The Afghan central bank held a contract with a Polish company for the printing of its banknotes but had been unable until early July to begin payment.
Without access to fresh banknotes for more than a year, Afghanistan’s cash has been deteriorating, with notes torn in shreds or held together with cellotape, exacerbating the impoverished country’s liquidity crisis.
“Afghanistan’s markets run primarily on cash, but existing banknotes are crumbling …The Central Bank will be able to replace old and damaged banknotes, and this will improve the Afghan people’s ability to purchase food and other necessary items,” a U.S. State Department spokesperson said.
Shah Mehrabi, a member of the Afghan central bank’s supreme council, said assurances to banks and companies by the U.S. Treasury that they would not be prosecuted for allowing a transaction by Afghanistan’s central bank, which has two Taliban members in its leadership, had been instrumental.
“These transactions that were facilitated by the Treasury are welcomed by all Afghans,” Mehrabi said.
He said the banknotes began arriving on Tuesday. The contract was for notes valued at 10 billion Afghanis, mostly in small denominations. A second contract with a French company had been reached for a similar value.
The Taliban say the central bank operates independently but the United States has objected to two Taliban officials holding senior bank positions.
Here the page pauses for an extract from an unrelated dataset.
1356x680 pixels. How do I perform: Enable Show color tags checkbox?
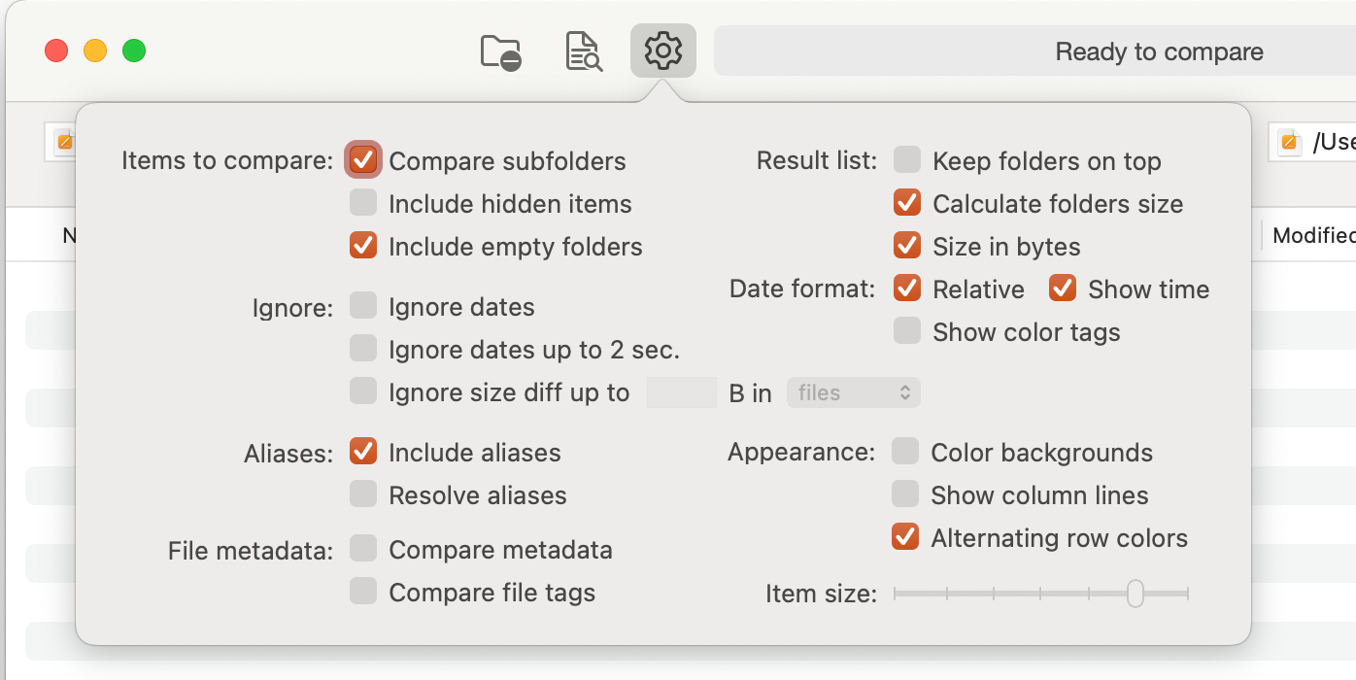tap(907, 331)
Around $3.5 billion in Afghan funds frozen by the United States are being transferred to a trust fund in Switzerland, of which Mehrabi is one of several trustees.
Some economists have flagged the risk that additional cash sent to Afghanistan could fuel inflation or be used to fund the Taliban’s budget if not carefully accounted for.
The Afghan central bank did not respond to request for comment. A spokesperson for Afghanistan’s finance ministry said that new banknotes would be used solely by the central bank for replacing old notes, not to fund the budget.
Mehrabi said that the bank would release its financial statements to ensure the cash was accounted for.
He said the bank had agreed to be subject to third party monitoring and the U.S. Treasury had approved of an agency to carry out the monitoring.
The U.S. Treasury declined to comment, referring to a letter written in September to the bank’s supreme council that said further steps would be needed for the return of Afghan assets including demonstrating independence and submitting to “a reputable third party monitor”.